I have rebuilt the NVIDIA kernel module, but when I try to insert it, I get a message telling me I have unresolved symbols.

Unresolved symbols are most often caused by a mismatch between your kernel sources and your running kernel. They must match for the NVIDIA kernel module to build correctly. Make sure your kernel sources are installed and configured to match your running kernel.

OpenGL applications leak significant amounts of memory on my system!

If your kernel is making use of the -rmap VM, the system may be leaking memory due to a memory management optimization introduced in -rmap14a. The -rmap VM has been adopted by several popular distributions, the memory leak is known to be present in some of the distribution kernels; it has been fixed in -rmap15e.

If you suspect that your system is affected, try upgrading your kernel or contact your distribution's vendor for assistance.

Some OpenGL applications (like Quake3 Arena) crash when I start them on Red Hat Linux 9.0.

Some versions of the glibc package shipped by Red Hat that support TLS do not properly handle using dlopen() to access shared libraries which use some TLS models. This problem is exhibited, for example, when Quake3 Area dlopen()'s NVIDIA's libGL library. Please obtain at least glibc-2.3.2-11.9 which is available as an update from Red Hat.

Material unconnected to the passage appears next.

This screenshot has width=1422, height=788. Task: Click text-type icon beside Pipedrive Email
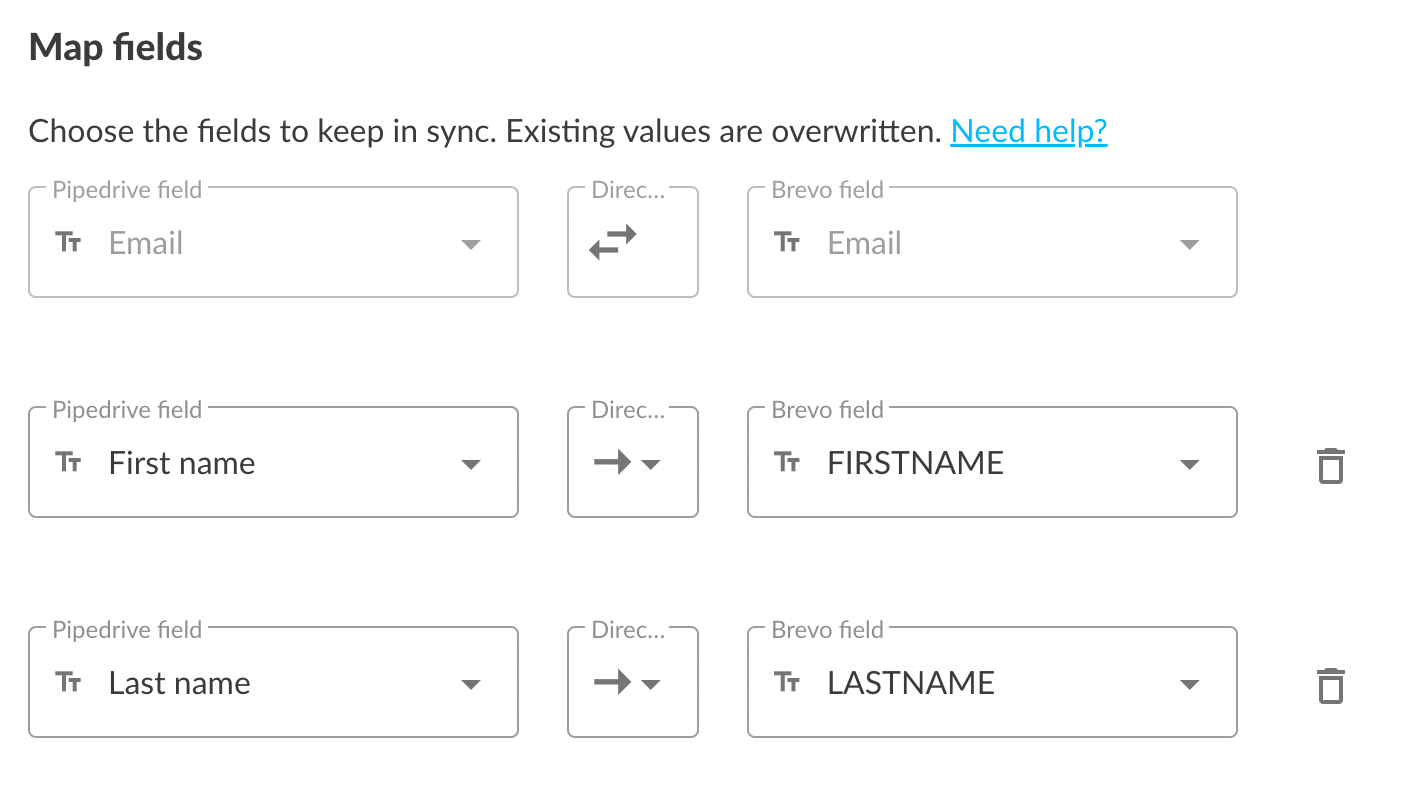69,243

When changing settings in games like Quake 3 Arena, or Wolfenstein Enemy Territory, the game crashes and I see this error:

...loading libGL.so.1: QGL_Init: dlopen libGL.so.1 failed: 
/usr/lib/tls/libGL.so.1: shared object cannot be dlopen()ed:
static TLS memory too small

These games close and reopen the NVIDIA OpenGL driver (via dlopen()/dlclose()) when settings are changed. On some versions of glibc (such as the one shipped with Red Hat Linux 9), there is a bug that leaks static TLS entries. This glibc bug causes subsequent re-loadings of the OpenGL driver to fail. This is fixed in more recent versions of glibc; see Red Hat bug #89692: https://bugzilla.redhat.com/bugzilla/show_bug.cgi?id=89692

When I try to install the driver, the installer claims that X is running, even though I have exited X.

The installer detects the presence of an X server by checking for the X server's lock files: /tmp/.Xn-lock, where 'n' is the number of the X Display (the installer checks for X Displays 0-7). If you have exited X, but one of these files has been left behind, then you will need to manually delete the lock file. Do not remove this file if X is still running!

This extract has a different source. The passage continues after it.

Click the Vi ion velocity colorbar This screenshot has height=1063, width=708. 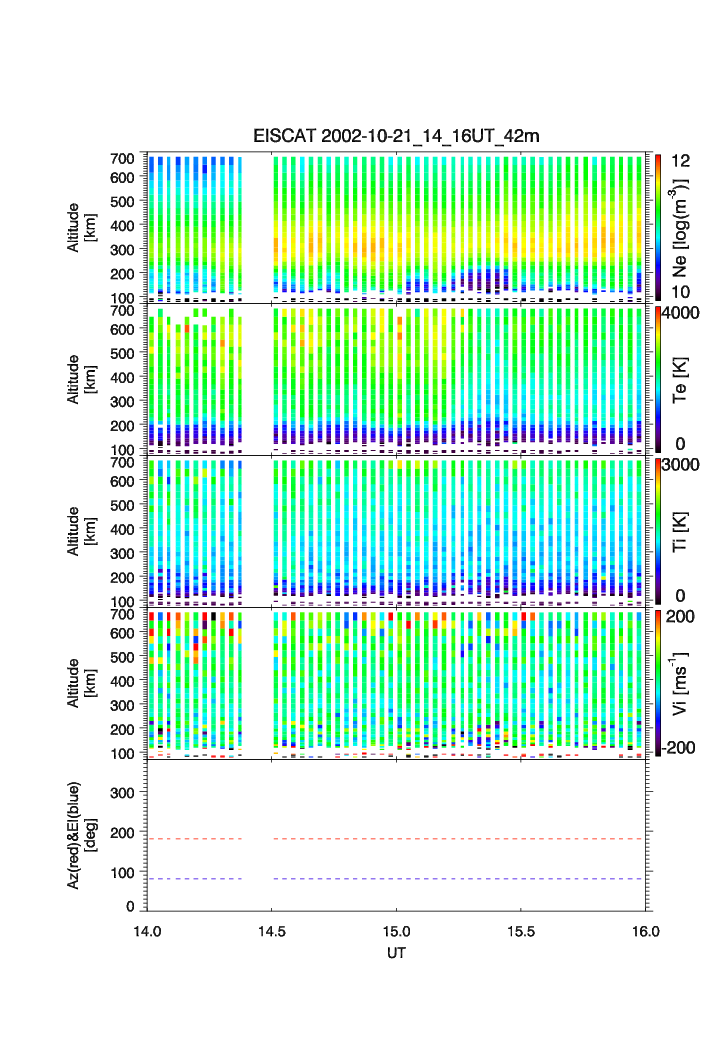[x=658, y=683]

Why does the VBIOS fail to load on my Optimus system?

On some notebooks with Optimus graphics, the NVIDIA driver may not be able to retrieve the Video BIOS due to interactions between the System BIOS and the Linux kernel's ACPI subsystem. On affected notebooks, applications that require the GPU will fail, and messages like the following may appear in the system log:

NVRM: failed to copy vbios to system memory.
NVRM: RmInitAdapter failed! (0x30:0xffffffff:858)
NVRM: rm_init_adapter(0) failed

Such problems are typically beyond the control of the NVIDIA driver, which relies on proper cooperation of ACPI and the System BIOS to retrieve important information about the GPU, including the Video BIOS.

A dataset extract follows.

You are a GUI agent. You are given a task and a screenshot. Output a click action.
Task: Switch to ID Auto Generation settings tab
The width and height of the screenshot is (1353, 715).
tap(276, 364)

OpenGL applications are running slowly

The application is probably using a different library that still remains on your system, rather than the NVIDIA supplied OpenGL library. See Chapter 5, Listing of Installed Components for details.

X takes a long time to start (possibly several minutes).

Most of the X startup delay problems we have found are caused by incorrect data in video BIOSes about what display devices are possibly connected or what i2c port should be used for detection. You can work around these problems with the X config option IgnoreDisplayDevices.

Fonts are incorrectly sized after installing the NVIDIA driver.

Incorrectly sized fonts are generally caused by incorrect DPI (Dots Per Inch) information. You can check what X thinks the physical size of your monitor is, by running:

 % xdpyinfo | grep dimensions

This will report the size in pixels, and in millimeters.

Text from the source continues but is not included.